* **Your task**
Each entry that follows is to be retyped exactly. Pictures do not belong in the copy.

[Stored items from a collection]
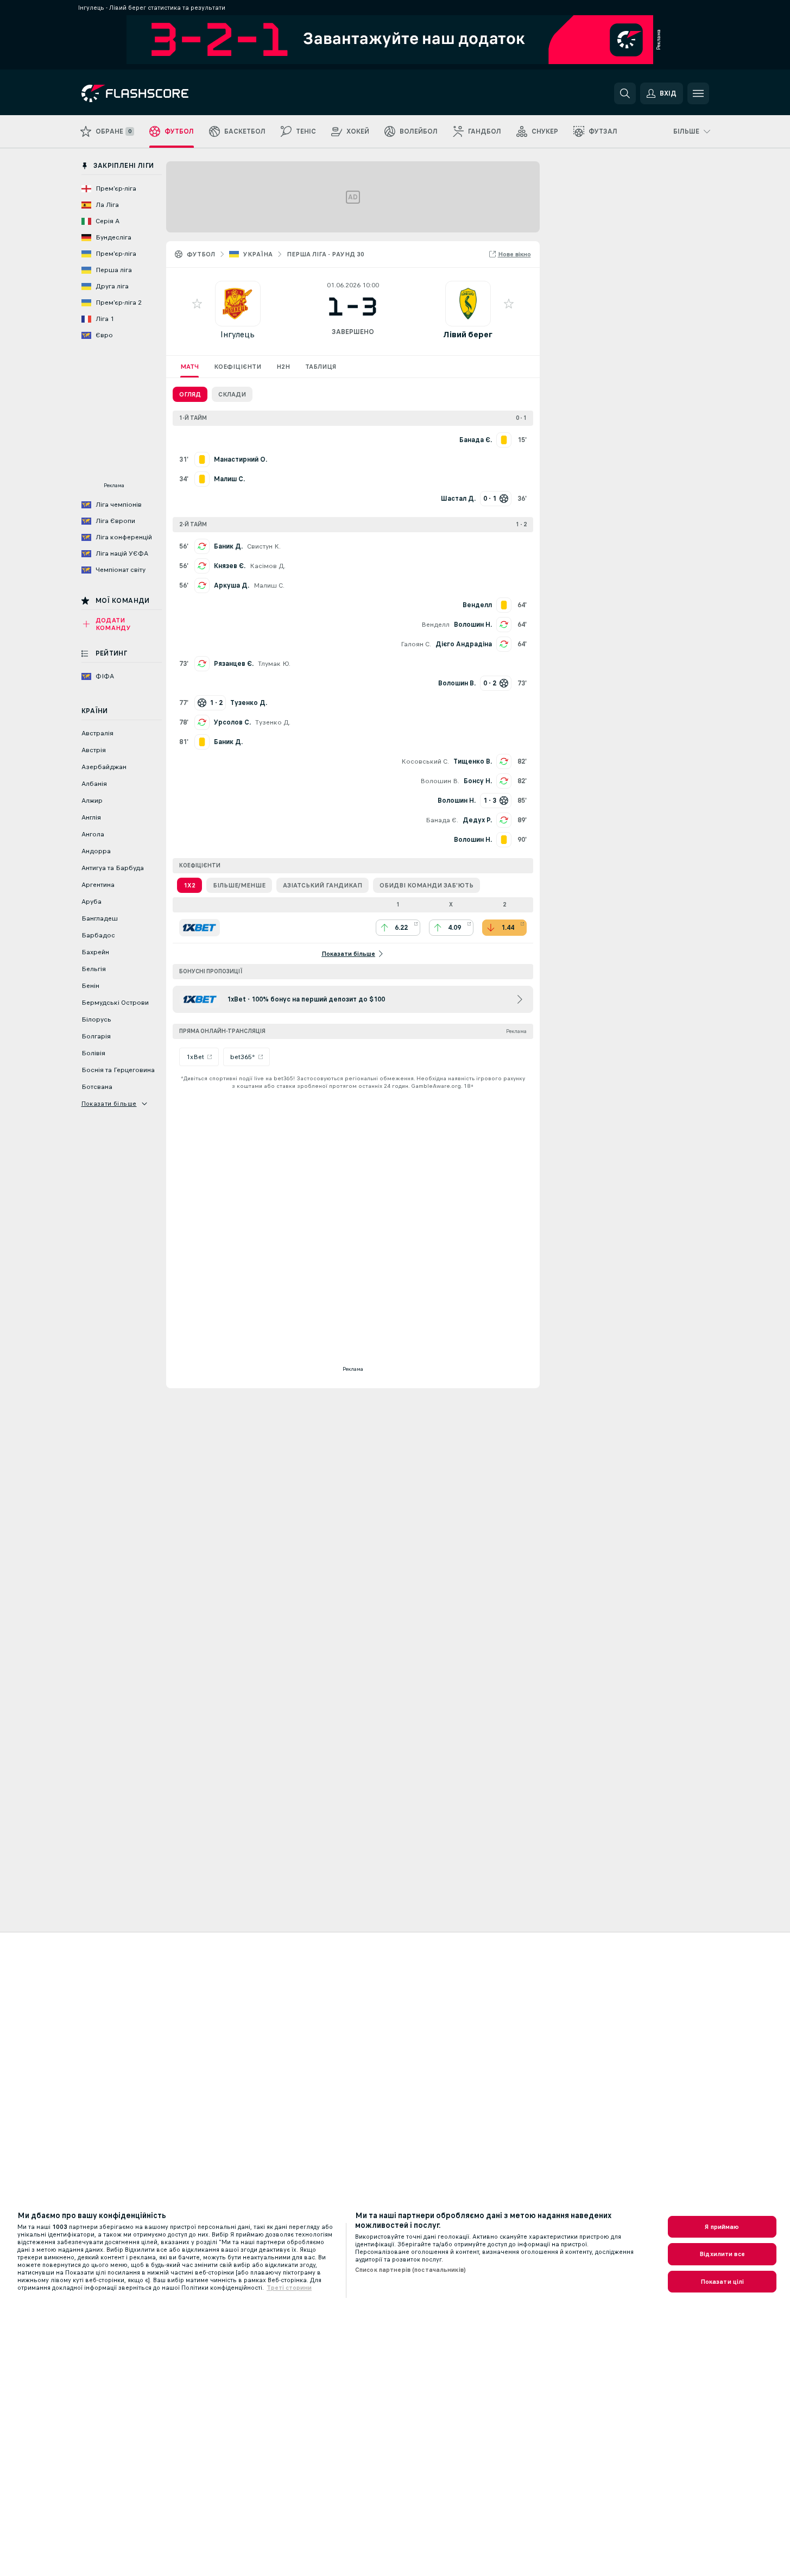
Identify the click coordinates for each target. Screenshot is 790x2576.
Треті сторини (289, 2287)
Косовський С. (425, 761)
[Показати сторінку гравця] (238, 303)
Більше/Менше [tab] (239, 885)
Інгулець (237, 334)
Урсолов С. (232, 722)
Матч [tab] (189, 366)
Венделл (435, 624)
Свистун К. (264, 546)
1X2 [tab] (189, 885)
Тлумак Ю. (274, 663)
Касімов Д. (268, 566)
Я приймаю (722, 2227)
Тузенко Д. (272, 722)
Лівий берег (467, 334)
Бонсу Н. (478, 781)
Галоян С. (416, 644)
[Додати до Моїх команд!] (197, 303)
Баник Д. (228, 546)
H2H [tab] (283, 366)
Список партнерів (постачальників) (410, 2269)
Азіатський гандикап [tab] (322, 885)
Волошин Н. (473, 624)
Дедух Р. (477, 820)
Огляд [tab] (190, 394)
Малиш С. (269, 585)
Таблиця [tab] (320, 366)
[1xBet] (199, 927)
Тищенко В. (472, 761)
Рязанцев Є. (234, 663)
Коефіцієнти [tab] (237, 366)
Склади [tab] (232, 394)
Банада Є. (442, 820)
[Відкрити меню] (698, 93)
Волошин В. (439, 781)
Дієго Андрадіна (463, 644)
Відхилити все (722, 2254)
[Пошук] (625, 93)
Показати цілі (722, 2281)
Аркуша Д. (231, 585)
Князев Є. (229, 566)
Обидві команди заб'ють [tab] (426, 885)
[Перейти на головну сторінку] (156, 93)
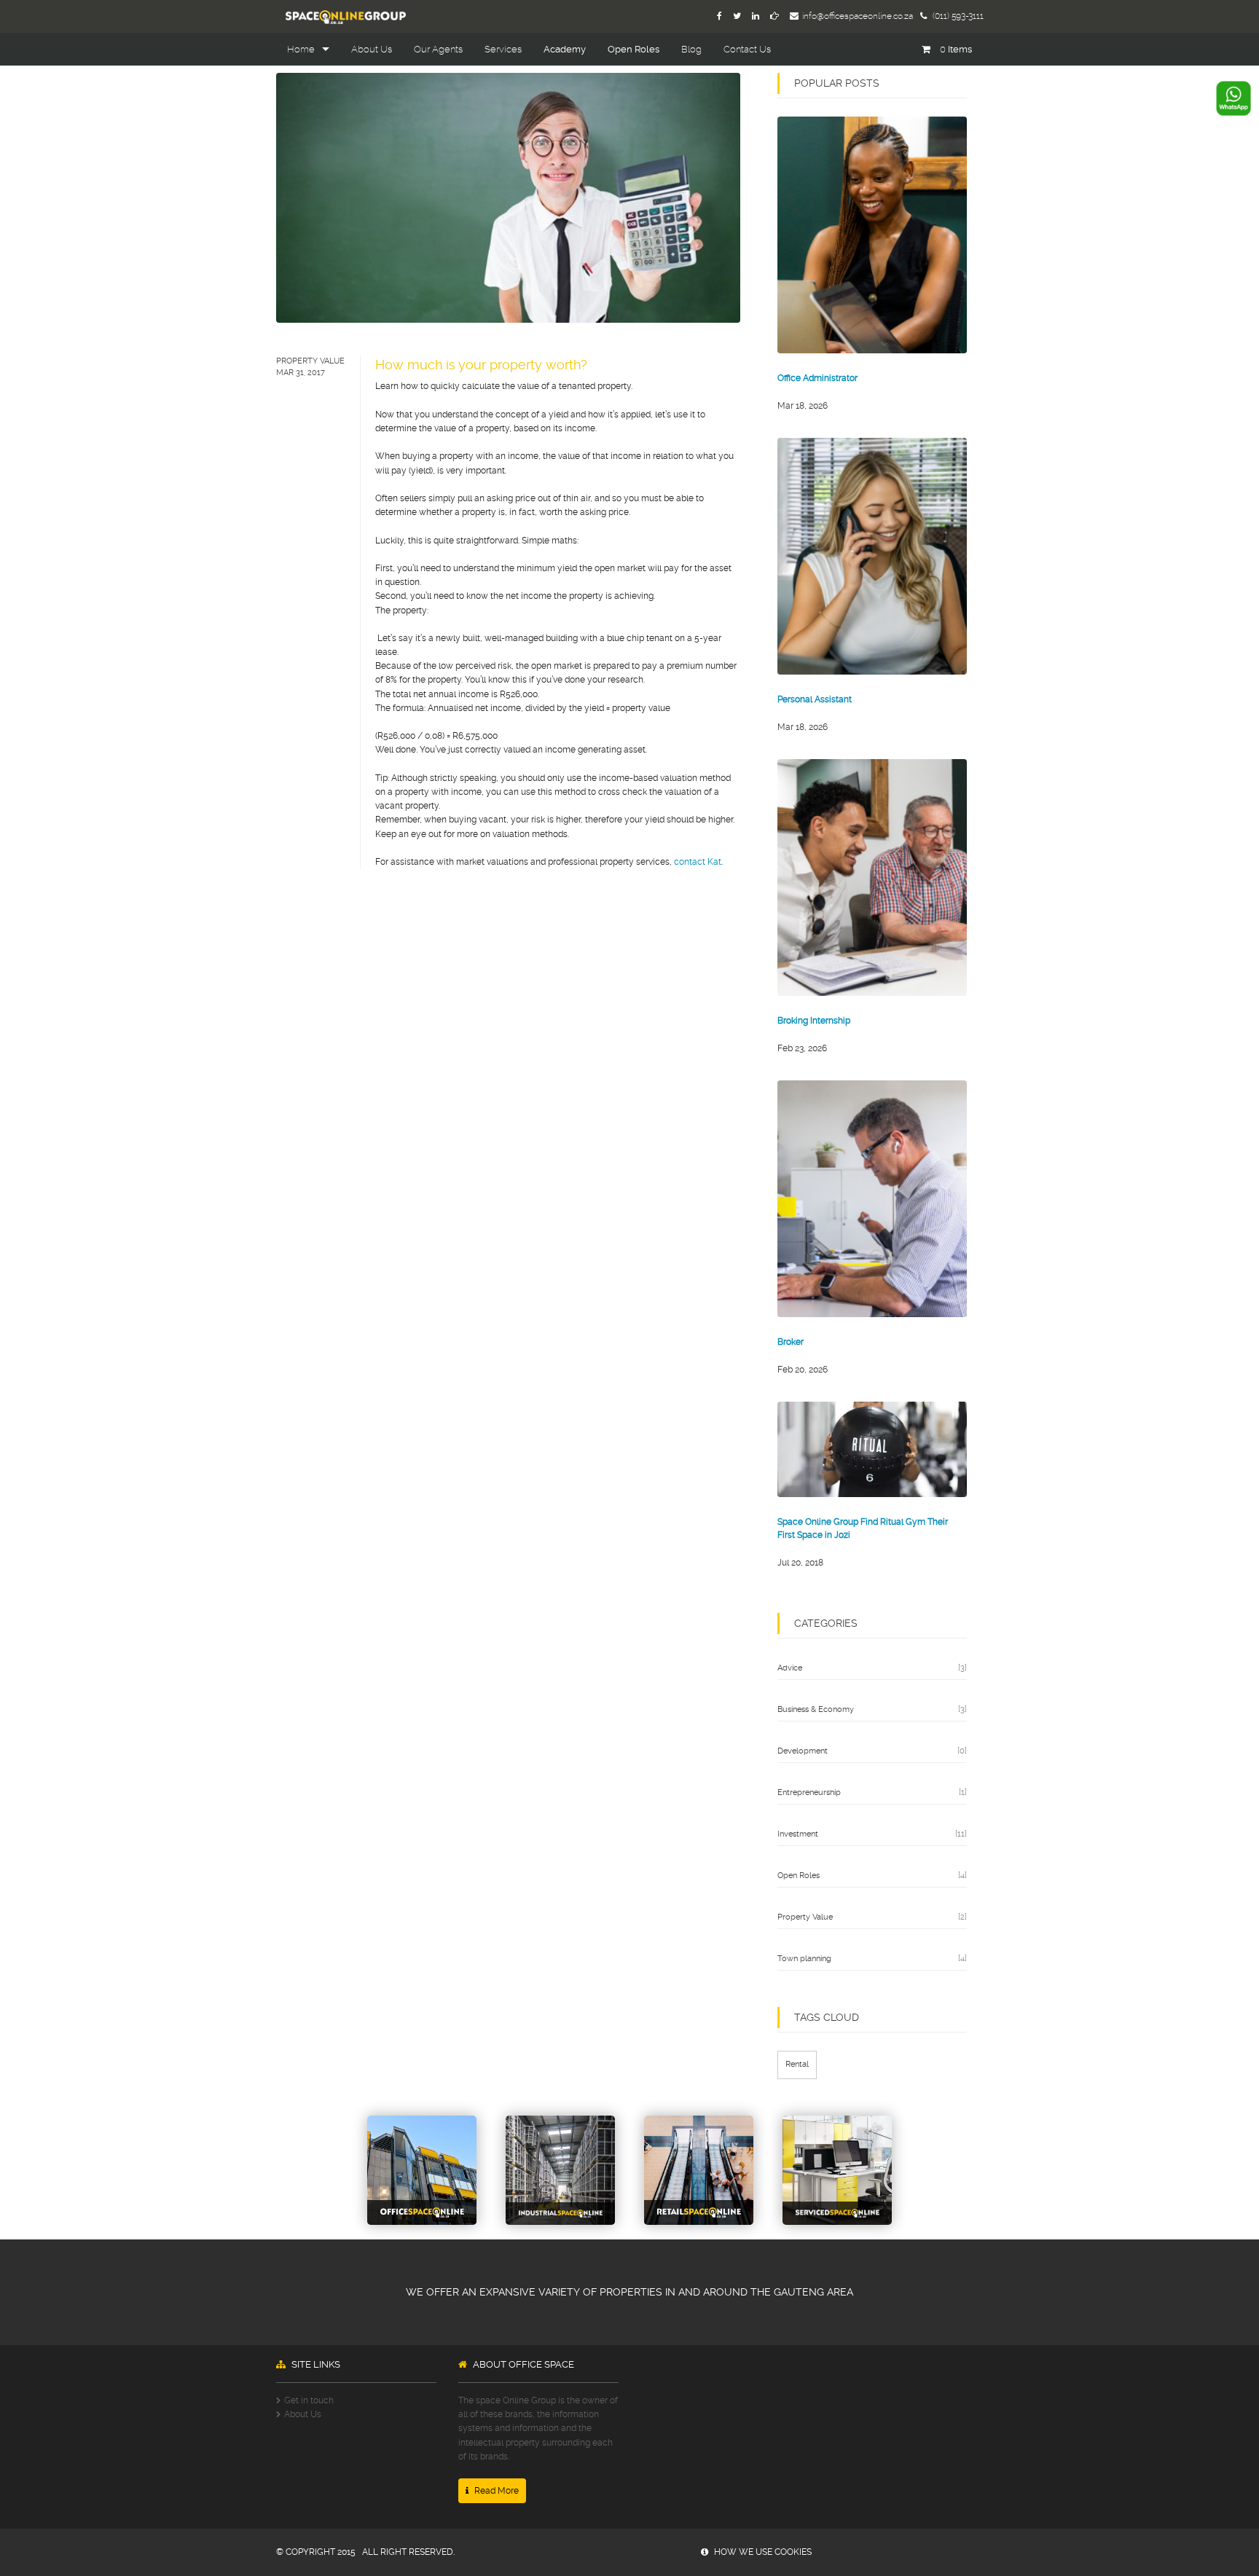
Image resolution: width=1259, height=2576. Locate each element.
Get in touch (309, 2400)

* **Completed task**
Identify the click coordinates for each target. Screenshot is 790x2576.
Треті сторини (289, 2287)
Косовський С. (425, 761)
[Показати сторінку гравця] (238, 303)
Більше/Менше [tab] (239, 885)
Інгулець (237, 334)
Урсолов С. (232, 722)
Матч [tab] (189, 366)
Венделл (435, 624)
Свистун К. (264, 546)
1X2 [tab] (189, 885)
Тлумак Ю. (274, 663)
Касімов Д. (268, 566)
Я приймаю (722, 2227)
Тузенко Д. (272, 722)
Лівий берег (467, 334)
Бонсу Н. (478, 781)
Галоян С. (416, 644)
[Додати до Моїх команд!] (197, 303)
Баник Д. (228, 546)
H2H [tab] (283, 366)
Список партнерів (постачальників) (410, 2269)
Азіатський гандикап [tab] (322, 885)
Волошин Н. (473, 624)
Дедух Р. (477, 820)
Огляд [tab] (190, 394)
Малиш С. (269, 585)
Таблиця [tab] (320, 366)
[1xBet] (199, 927)
Тищенко В. (472, 761)
Рязанцев Є. (234, 663)
Коефіцієнти [tab] (237, 366)
Склади [tab] (232, 394)
Банада Є. (442, 820)
[Відкрити меню] (698, 93)
Волошин В. (439, 781)
Дієго Андрадіна (463, 644)
Відхилити все (722, 2254)
[Пошук] (625, 93)
Показати цілі (722, 2281)
Аркуша Д. (231, 585)
Князев Є. (229, 566)
Обидві команди заб'ють [tab] (426, 885)
[Перейти на головну сторінку] (156, 93)
Image resolution: width=1259, height=2576. Locate each element.
Get in touch (309, 2400)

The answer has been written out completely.